#ansible (2021-01)
Discussions related to ansible configuration management
2021-01-27
Does anyone use ansible to build your containers rather than Docker files with bash scripts?
I read that ansible had container build stuff but it never seemed to be very popular. I guess I still struggle with the haphazard nature of Docker files in comparison to a more declarative approach that handles a lot of the package matching to the right distro and so on. I could use packer which is cool, but still seems like something could just be much better here
We tried Ansible Container a long time ago. It was much too heavy. I still very much love Ansible, but haven’t actually touched it in a few years.
I think where I saw using Ansible for building Docker container fail is with distributed teams, where that team that runs the service owned the build processes for the containers. Asking them to master Ansible + know the ins and outs of Docker was too heavy. It was much easier for most teams to just compose Dockerfiles and let figure out how to run them on the shared hosts.
Also, the containers built by Ansible were generally larger, because you couldn’t do the layer optimization possible with “&& " in the dockerfiles. The nail in the coffin for using Ansible for building Docker containers for me was the multi-stage Dockerfiles build process. When that was released, it was too good to not use it.
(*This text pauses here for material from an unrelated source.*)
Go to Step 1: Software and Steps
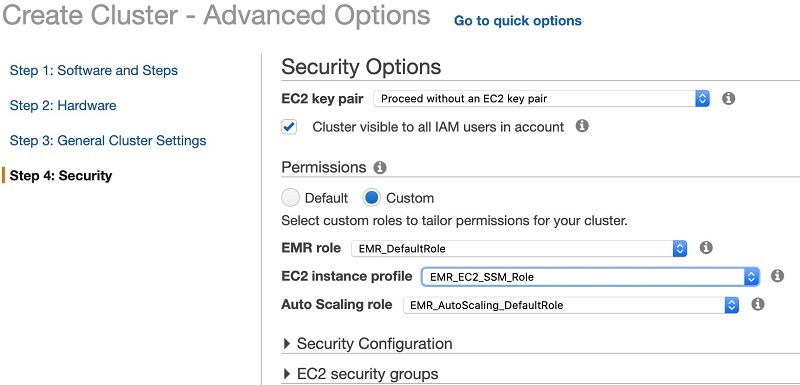The height and width of the screenshot is (385, 800). pos(94,70)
Does anyone use brew in Linux for easier docker builds instead of having to parse all the github release paths for stuff not updated in yum/apt?
I tried it and it’s apple like easy. Not sure if it’s a “bad practice” thought for simpler dockerfiles
Is there any trick to knowing what to copy over in multistage builds? Took me a while to figure out the right way to say get linuxbrew that way vs installing (100x faster too). Any tooling for examining and then copying the right artifact path would be cool. All I know of related to this is Dive but not sure it does what I looking for
I don’t think there is a trick. It really depends on what’s the build container vs the last/“runtime” container
E.g.
If it’s a Go multi-stage, you’ll probably start with a container with all the src files needed to build the distributable, but by the last stage, you usually will only want to copy over the single binary. Python projects with system linked libraries - hopefully everything needed ends up in just the virtualenv folder, but I’ve seen lots of weirdness on ML/Computer Vision projects because of the needed links.
I haven’t worked with Docker in the last two years (yikes I know), so there’s probably been a ton in this space I’ve missed. Maybe someone else has some more current advice.